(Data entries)
◇ ◇ ◇ ◇ ◇ ◇ ◇
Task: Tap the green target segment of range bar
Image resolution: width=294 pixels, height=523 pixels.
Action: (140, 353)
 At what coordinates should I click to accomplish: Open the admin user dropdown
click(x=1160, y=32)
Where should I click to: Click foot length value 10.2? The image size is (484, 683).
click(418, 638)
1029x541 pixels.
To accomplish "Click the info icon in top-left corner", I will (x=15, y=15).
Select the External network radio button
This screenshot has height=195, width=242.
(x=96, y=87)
◇ ◇ ◇ ◇ ◇ ◇ ◇
Please let your answer be exactly the lines from the one holding "Image resolution: width=294" through the last line of the entries above, both ends included.

Image resolution: width=294 pixels, height=523 pixels.
Action: (140, 353)
 At what coordinates should I click to accomplish: Open the admin user dropdown
click(x=1160, y=32)
Where should I click to: Click foot length value 10.2? The image size is (484, 683).
click(418, 638)
1029x541 pixels.
To accomplish "Click the info icon in top-left corner", I will (x=15, y=15).
Select the External network radio button
This screenshot has height=195, width=242.
(x=96, y=87)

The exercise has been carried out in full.